Horror fans claim, not without reason, that the original
Halloween wasn't just a sicko slasher movie that caught on, but an artfully suspenseful masterpiece that expertly played on viewers' nerves. You barely see any real violence or blood -- you just
think you do. Not so much this time around. This graphic HALLOWEEN remake from rock musician-turned-filmmaker
Rob Zombie is positively drenched in blood and carnage, along with smashed faces, impalings, bashings, strangulation, crude sex, and vile language, all in shaky-camera close-up. In other words, it's full of everything that original director
John Carpenter merely hinted at, letting our dread and elemental fear of a lurking marauder in the dark fill in the blanks. There have been worse slasher movies than the original
Halloween (the first
Friday the 13th, for one): Carpenter's finesse with the film's uncluttered, low-budget plotline made it look so easy that all kinds of hack moviemakers (many lacking even Zombie's level of directorial acumen) filled theaters with knives and butchery throughout the 1980s.

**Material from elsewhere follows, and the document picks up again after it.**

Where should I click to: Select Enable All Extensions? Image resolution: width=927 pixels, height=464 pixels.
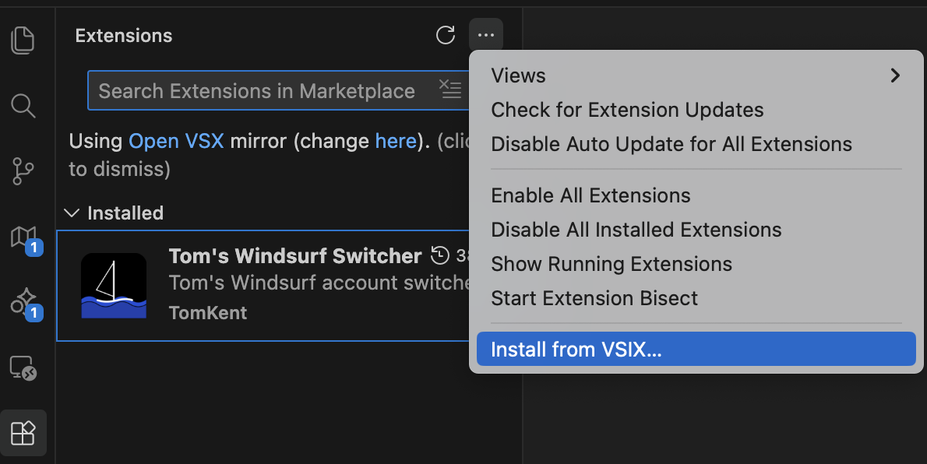tap(590, 195)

The 2007
Halloween, besides pushing the gore to dare-you-to-look extremes, seems to want to cadge some sympathy for the ghastly Michael, making his victims (at first, anyway) foul sadists who deserve no mercy. But then characters who are inoffensive -- and even kind -- to Michael die just as gruesomely, so what's the point? Probably the dollar figures brought in by the combined earnings of some seven or eight (depends how you do the counting)
Halloween sequels -- that's the point, and this movie's open ending leaves the door open for further installments. Judging by the movie's record-setting opening weekend, there will be an audience. Ugh.